Search The PSF database to have easy access to full-text grant abstracts from past PSF-funded research projects 2003 to present. All abstracts are the work of the Principal Investigators and were retrieved from their PSF grant applications. Several different filters may be applied to locate abstracts specific to a particular focus area or PSF funding mechanism.
Diagnosing Elevated Intracranial Pressure with Optical Coherence Tomography
Jordan Swanson MD, MSc
The Children's Hospital of Philadelphia
AAPPS/PSF Research Grant
Cranio / Maxillofacial / Head and Neck, Technology Based
Elevated intracranial pressure has been implicated in 20-40% of patients presenting with craniosynostosis, and is increasingly suspected to play a role in neurocognitive impairment in a subset of these patients.1–4 Nonetheless, this relationship is not well understood, in particular due to limitations of conventional measures of intracranial pressure (ICP). Signs and symptoms of increased ICP, such as headaches and “thumbprinting” on CT scan are unreliable and have shown low sensitivity, particularly in young children.5 Traditional fundoscopy is subjective, and only detects about 1 in 5 patients with elevated ICP, often with late or severe findings.1,6–8 Direct ICP measurement with intracranial devices is invasive, prolonged, expensive, and associated with numerous complications.6,7 Optical coherence tomography (OCT) employs high-resolution laser interferometry to noninvasively quantify retinal thickness and has become a valuable tool for assessing the retina and optic nerve in older children and adults.9–12 Our center has completed a preliminary study suggesting that OCT can be potentially used as a noninvasive diagnostic tool of elevated ICP in children with craniosynostosis or hydrocephalus.13 Our aims are to prospectively: 1) validate through a large subject sample and potentially refine the OCT methodology developed in the previous pilot study among patients with intracranial pathology and normal control patients, 2) characterize patterns of elevated ICP among patients with craniosynostosis by diagnostic classification, and 3) determine clinical feasibility of deploying this OCT methodology at time of CT scan under sedation for infants and older children during clinic visits. We plan to achieve these aims by enrolling 185 subjects (100 craniosynostosis, 25 hydrocephalus, and 60 negative control). All subjects will be examined with pre-operative OCT, craniosynostosis and hydrocephalus patients will undergo pre-operative fundoscopy, and a subset of craniosynostosis and hydrocephalus patients will undergo direct intra-operative ICP measurement. A cohort of children within this sample will also undergo post-operative OCT evaluation without additional sedation. Negative control data will be used to establish normative values for five OCT parameters. Receiver operating characteristic (ROC) curves will be generated to examine the sensitivity and specificity of each OCT parameter. Data will be analyzed and reported for each of the three distinct aims.

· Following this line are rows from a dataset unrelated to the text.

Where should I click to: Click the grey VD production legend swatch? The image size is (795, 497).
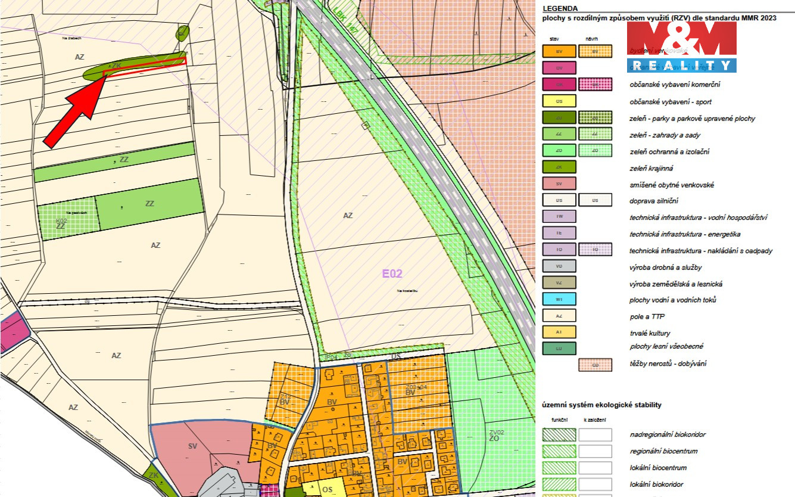pyautogui.click(x=559, y=266)
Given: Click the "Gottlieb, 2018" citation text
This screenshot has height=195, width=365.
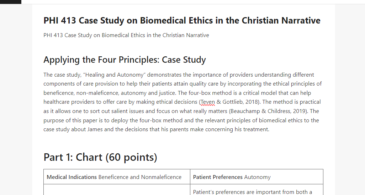Looking at the screenshot, I should click(x=240, y=102).
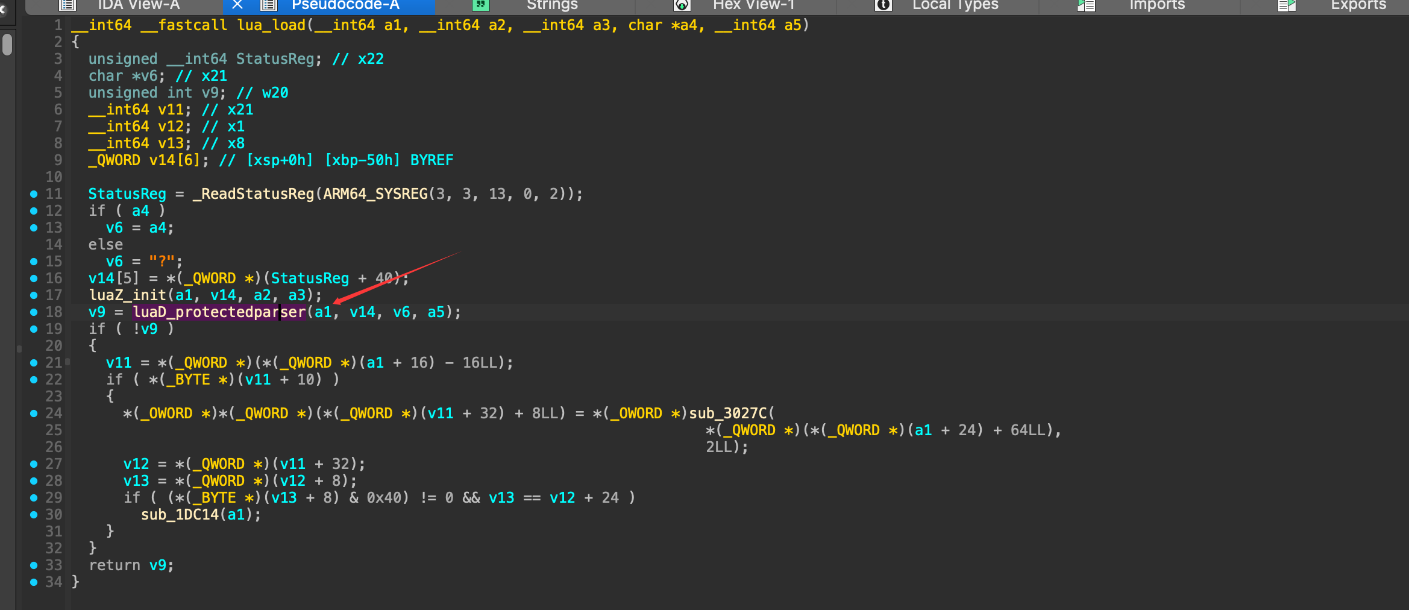Collapse the block marker at line 21
The image size is (1409, 610).
67,362
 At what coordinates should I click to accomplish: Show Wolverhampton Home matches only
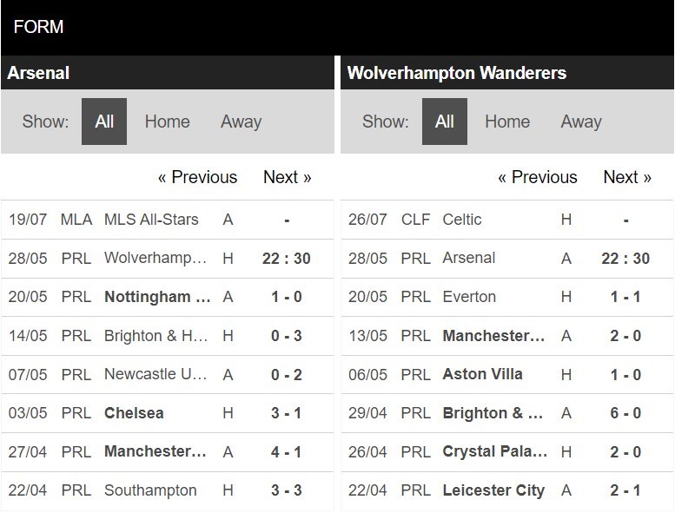[507, 122]
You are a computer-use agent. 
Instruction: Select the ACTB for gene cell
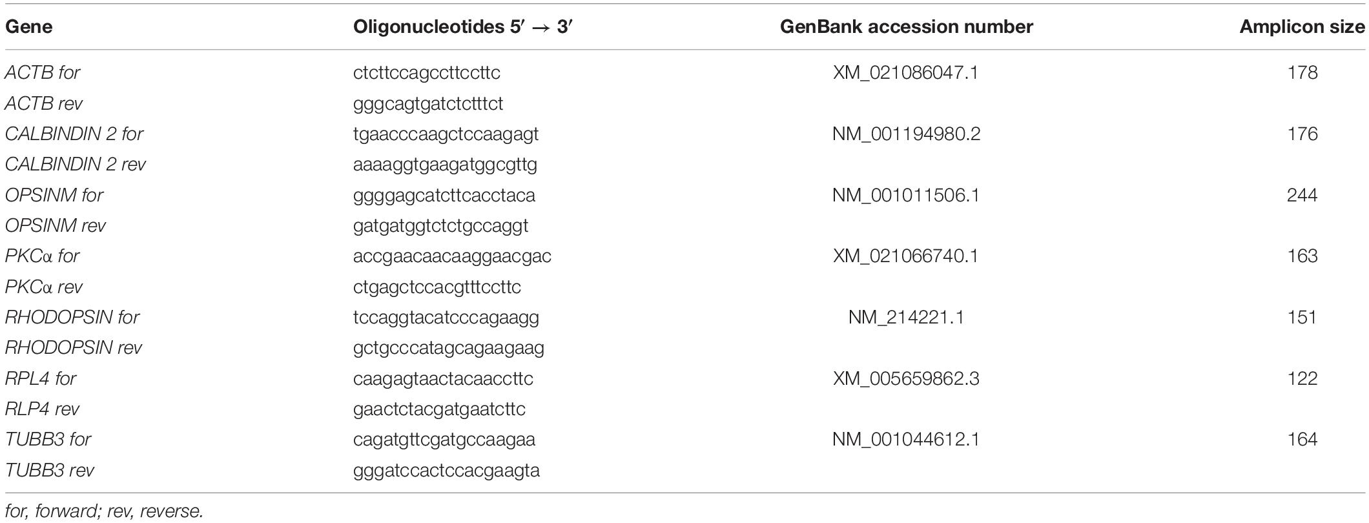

Jordan Swanson, MD, MSc, is an attending surgeon in the Division of Plastic and Reconstructive Surgery at Children’s Hospital of Philadelphia who specializes in treatment of infants, children, adolescents and adults. Dr. Swanson focuses clinically on achieving optimal function and appearance of the face and head, and treats patients with cleft lip and palate, craniofacial, and other congenital, acquired and traumatic conditions. He specializes in cleft lip and palate repair, cranial vault and facial reconstruction, craniomaxillofacial distraction osteogenesis, rhinoplasty, otoplasty, and maxillo-mandibular (orthognathic) advancement, microsurgery, as well as minor pediatric plastic surgical procedures. In consultations and surgery, he brings attention to anticipating growth and development, striving to optimize treatment timing and procedure selection accordingly.